The story of the two (possibly Russian) brothers, Maksym and Denys Pashanin, who've been squatting in one San Francisco woman's Palm Springs condo since late May has finally come to a close and they left the place basically spotless, sneaking out in the dead of night.
Condo owner Cory Tschogl tells the Desert Sun she's emotionally drained by the whole experience, but she inspected the unit Wednesday and says, "There was no crazy damages. Everything was actually kind of in order. So it was like, anti-climatic."
Legally, the Pashanins may have been able to stay put for several more months before the sheriff came knocking, so Tschogl credits the media attention and Airbnb's help with finally "smoking" the guys out in under three months.
Tschogl's well publicized ordeal began in early July when, after the Brothers Pashanin paid for the first 30 days of their stay in her Airbnb rental, they stopped paying for the remainder of their stay that began on May 25 and started lodging tenant-like complaints about the water quality. After a nationwide media uproar, it came to light that the Pashanins, both video game designers who've been in this country for a number of years, had been up to this squatting game before, at least once in San Francisco in 2012, and had evictions papers served to them then.
Also, Maksym Pashanin, in response to haters posting comments on a Kickstarter page for the video game he and his brother are allegedly working on and for which they successfully raked in $40,000 from unwitting fools posted a brazen statement in July saying "10/10, would squat again." His attitude, and his track record, suggest that this departure may have been planned all along, and they were intent on getting two months free rent before moving on to the next con.

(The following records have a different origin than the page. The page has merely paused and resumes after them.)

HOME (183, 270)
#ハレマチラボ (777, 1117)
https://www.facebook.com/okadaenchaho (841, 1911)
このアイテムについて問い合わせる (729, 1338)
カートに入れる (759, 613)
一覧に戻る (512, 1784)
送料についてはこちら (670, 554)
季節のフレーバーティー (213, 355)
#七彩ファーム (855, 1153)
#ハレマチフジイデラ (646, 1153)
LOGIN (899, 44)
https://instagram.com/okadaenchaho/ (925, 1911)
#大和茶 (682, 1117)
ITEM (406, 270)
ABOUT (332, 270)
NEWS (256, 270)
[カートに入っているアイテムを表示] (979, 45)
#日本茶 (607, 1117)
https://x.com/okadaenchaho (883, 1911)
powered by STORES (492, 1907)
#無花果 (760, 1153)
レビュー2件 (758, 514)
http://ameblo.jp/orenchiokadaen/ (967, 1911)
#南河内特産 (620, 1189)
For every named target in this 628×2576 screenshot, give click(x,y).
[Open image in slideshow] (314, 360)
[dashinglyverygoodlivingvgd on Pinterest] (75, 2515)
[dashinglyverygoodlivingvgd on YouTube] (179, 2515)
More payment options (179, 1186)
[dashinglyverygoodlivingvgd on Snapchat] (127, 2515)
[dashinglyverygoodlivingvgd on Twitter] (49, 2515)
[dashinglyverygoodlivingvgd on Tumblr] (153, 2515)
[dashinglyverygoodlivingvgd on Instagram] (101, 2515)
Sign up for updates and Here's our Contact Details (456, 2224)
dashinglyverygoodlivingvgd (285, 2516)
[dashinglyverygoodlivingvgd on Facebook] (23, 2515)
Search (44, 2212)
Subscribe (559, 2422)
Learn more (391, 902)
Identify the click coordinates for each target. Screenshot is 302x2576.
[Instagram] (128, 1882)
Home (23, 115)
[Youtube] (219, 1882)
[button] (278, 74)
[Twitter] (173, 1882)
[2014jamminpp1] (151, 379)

Tschogl says she'd still use Airbnb as a guest, but she's still not sure if she'll be using the service again to rent her condo. She says that despite the company's slow response to her problem back in July (which was why she went to the press), "they really kind of came through in the end." In addition to hiring a special investigator who helped alert Tschogl that the Pashanins had fled earlier this week, Airbnb was covering legal costs associated with the case.
Suffice it to say, Maksym Pashanin probably won't be using Airbnb anymore.
In related news, the San Francisco Business Times has some words of advice on protecting your home from "sharing economy squatters." Because yes, that is now a thing.